* Goal of the exercise: In how many lines of the data does the word "will" appear? Give the number by itself.

* Records shown:
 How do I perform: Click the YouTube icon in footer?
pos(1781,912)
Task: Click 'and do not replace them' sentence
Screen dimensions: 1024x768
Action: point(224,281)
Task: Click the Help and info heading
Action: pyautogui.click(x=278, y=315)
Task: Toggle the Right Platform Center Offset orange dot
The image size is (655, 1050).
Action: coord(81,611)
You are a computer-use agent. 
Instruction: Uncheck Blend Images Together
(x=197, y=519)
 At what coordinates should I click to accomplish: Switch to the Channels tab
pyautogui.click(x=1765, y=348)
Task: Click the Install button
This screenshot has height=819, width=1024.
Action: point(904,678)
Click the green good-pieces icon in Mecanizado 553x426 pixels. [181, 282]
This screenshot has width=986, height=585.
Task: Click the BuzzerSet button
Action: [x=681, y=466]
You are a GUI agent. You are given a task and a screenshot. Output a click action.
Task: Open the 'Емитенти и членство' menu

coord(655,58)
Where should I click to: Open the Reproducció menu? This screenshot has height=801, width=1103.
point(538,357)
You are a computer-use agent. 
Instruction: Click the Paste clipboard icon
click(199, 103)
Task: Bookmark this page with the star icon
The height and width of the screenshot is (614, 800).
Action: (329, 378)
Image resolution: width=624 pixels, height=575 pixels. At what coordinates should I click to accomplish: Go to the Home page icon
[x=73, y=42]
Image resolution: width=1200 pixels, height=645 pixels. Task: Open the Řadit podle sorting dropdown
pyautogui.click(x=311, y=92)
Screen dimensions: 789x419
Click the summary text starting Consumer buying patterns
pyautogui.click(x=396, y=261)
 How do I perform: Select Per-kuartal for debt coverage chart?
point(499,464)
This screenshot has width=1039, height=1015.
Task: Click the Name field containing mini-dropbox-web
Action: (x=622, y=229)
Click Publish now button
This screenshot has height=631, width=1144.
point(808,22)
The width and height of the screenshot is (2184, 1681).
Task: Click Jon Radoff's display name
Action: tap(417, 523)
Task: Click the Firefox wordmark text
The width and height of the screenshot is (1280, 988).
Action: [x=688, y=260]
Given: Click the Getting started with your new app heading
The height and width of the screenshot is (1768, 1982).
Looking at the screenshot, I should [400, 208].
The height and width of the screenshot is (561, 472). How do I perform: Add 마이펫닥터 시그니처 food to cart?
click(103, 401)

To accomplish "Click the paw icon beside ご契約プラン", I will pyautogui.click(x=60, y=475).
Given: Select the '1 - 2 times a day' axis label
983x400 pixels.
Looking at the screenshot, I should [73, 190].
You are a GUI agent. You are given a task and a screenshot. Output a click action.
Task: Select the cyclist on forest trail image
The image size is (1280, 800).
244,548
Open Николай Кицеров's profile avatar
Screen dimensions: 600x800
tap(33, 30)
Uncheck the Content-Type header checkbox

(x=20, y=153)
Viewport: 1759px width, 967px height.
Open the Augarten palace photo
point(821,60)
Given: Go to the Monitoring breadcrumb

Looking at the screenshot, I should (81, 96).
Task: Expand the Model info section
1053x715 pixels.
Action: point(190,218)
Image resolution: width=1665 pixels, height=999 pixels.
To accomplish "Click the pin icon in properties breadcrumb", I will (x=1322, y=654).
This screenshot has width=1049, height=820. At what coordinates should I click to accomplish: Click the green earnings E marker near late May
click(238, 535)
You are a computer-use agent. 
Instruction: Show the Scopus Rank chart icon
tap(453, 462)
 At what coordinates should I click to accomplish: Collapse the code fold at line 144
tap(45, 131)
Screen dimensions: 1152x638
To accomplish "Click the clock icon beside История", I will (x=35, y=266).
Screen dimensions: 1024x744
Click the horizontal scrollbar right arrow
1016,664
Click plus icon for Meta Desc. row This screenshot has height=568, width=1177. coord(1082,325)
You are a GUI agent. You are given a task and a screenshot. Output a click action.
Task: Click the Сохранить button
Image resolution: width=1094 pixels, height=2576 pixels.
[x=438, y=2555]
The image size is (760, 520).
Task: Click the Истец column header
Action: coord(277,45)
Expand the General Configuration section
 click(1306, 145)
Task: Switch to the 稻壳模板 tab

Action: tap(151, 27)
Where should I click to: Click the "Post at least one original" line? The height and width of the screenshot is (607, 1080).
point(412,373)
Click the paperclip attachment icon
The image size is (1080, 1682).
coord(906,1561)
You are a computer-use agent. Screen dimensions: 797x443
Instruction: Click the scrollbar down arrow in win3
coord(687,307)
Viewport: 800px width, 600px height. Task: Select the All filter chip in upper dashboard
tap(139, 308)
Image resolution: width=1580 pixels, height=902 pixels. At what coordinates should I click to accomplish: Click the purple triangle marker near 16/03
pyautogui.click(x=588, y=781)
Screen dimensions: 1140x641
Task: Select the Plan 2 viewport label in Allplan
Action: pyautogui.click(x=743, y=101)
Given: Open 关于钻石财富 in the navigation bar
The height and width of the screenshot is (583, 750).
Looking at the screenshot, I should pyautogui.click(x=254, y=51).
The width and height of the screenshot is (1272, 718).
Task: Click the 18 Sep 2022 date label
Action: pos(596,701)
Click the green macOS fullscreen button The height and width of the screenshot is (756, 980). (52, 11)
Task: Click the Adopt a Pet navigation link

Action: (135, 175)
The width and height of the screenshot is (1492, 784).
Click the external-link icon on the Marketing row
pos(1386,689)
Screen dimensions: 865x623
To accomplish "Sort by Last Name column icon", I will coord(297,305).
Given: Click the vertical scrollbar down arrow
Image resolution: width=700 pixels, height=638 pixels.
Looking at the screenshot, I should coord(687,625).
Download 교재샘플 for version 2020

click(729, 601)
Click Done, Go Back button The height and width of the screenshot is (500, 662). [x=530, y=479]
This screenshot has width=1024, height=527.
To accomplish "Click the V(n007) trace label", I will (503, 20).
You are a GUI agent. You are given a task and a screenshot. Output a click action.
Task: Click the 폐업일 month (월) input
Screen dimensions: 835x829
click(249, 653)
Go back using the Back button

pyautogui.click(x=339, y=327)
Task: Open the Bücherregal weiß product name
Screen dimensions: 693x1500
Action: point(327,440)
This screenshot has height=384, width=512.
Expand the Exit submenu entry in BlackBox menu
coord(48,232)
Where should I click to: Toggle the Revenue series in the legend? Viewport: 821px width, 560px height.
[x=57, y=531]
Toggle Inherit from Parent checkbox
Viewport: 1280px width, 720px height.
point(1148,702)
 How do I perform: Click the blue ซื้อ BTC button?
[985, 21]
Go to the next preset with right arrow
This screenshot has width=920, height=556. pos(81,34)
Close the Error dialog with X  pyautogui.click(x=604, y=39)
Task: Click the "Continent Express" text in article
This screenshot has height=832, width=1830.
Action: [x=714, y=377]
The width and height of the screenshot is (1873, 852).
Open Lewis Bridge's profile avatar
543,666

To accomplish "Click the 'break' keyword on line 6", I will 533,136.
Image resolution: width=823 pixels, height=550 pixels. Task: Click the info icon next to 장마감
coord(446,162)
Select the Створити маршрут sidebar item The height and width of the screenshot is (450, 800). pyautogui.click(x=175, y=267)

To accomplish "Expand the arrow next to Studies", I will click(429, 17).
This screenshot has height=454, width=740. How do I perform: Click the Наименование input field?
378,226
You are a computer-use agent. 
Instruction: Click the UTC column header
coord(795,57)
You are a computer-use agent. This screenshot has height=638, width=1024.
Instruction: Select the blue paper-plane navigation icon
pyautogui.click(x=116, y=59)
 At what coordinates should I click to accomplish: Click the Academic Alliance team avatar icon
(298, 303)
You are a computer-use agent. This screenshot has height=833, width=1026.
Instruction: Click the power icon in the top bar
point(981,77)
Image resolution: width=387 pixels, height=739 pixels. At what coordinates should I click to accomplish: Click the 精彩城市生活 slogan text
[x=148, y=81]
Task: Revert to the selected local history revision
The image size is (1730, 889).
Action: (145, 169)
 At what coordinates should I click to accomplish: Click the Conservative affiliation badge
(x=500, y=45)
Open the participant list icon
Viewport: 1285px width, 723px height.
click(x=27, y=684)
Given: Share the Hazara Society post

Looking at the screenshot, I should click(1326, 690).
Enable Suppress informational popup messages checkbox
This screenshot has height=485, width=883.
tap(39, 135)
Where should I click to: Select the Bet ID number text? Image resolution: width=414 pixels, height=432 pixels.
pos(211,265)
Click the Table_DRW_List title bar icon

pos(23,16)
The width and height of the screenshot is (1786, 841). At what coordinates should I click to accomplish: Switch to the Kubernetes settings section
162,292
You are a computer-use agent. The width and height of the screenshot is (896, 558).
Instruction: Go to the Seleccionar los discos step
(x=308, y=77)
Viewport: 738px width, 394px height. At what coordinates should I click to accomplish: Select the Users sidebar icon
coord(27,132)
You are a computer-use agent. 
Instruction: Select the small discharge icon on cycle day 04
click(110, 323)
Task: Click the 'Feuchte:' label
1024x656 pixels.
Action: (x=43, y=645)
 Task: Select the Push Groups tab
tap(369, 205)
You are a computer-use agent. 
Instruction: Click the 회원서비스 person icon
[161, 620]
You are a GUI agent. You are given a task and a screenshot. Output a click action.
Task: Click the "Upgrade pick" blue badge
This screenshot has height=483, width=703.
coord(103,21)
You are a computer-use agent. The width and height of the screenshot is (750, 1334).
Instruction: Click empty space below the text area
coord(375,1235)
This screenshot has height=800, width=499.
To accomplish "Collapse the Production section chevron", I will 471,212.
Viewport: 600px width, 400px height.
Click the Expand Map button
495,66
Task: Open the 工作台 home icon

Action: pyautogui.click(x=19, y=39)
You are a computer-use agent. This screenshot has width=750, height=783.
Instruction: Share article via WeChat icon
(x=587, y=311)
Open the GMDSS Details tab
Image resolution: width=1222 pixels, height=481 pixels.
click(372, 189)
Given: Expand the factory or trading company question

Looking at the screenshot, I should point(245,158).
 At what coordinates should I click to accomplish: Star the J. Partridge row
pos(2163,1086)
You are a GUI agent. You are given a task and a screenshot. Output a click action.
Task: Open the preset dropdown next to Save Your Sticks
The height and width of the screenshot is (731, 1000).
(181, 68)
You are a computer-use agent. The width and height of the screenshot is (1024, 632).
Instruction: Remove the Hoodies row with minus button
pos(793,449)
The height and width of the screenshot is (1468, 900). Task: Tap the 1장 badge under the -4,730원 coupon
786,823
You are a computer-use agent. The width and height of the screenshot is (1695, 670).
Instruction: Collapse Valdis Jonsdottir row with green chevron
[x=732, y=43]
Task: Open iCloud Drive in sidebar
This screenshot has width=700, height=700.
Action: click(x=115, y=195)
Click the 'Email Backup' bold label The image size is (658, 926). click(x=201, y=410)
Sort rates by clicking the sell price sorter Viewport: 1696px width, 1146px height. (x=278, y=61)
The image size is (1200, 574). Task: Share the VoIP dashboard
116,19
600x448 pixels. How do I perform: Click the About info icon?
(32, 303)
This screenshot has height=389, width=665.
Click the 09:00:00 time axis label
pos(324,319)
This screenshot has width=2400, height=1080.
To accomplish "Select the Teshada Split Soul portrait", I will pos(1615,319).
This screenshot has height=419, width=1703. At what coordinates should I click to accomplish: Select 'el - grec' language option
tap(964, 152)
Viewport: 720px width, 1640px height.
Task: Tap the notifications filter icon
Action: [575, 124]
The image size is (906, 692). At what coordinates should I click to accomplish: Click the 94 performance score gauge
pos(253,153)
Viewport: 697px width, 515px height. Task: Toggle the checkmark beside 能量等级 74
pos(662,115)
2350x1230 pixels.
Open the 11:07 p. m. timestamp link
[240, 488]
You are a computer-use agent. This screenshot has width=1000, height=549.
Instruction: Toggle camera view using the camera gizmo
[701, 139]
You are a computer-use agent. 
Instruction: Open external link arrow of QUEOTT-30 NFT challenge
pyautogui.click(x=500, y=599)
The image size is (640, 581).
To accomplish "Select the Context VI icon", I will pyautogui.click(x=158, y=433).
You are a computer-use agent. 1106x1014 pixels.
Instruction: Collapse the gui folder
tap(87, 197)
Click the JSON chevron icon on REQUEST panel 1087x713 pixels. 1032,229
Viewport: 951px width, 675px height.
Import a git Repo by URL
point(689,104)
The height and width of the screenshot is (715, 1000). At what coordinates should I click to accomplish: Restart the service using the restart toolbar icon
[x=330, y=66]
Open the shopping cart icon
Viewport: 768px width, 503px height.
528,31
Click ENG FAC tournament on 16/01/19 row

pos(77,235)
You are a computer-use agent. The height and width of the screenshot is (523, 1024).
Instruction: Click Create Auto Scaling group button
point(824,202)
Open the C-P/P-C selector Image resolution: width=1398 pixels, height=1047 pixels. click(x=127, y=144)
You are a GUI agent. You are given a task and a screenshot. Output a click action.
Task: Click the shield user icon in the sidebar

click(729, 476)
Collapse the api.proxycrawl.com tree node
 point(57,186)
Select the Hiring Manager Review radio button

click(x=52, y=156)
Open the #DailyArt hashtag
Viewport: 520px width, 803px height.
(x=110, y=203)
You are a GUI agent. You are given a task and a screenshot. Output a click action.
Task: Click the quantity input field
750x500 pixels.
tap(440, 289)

* Worked solution: 10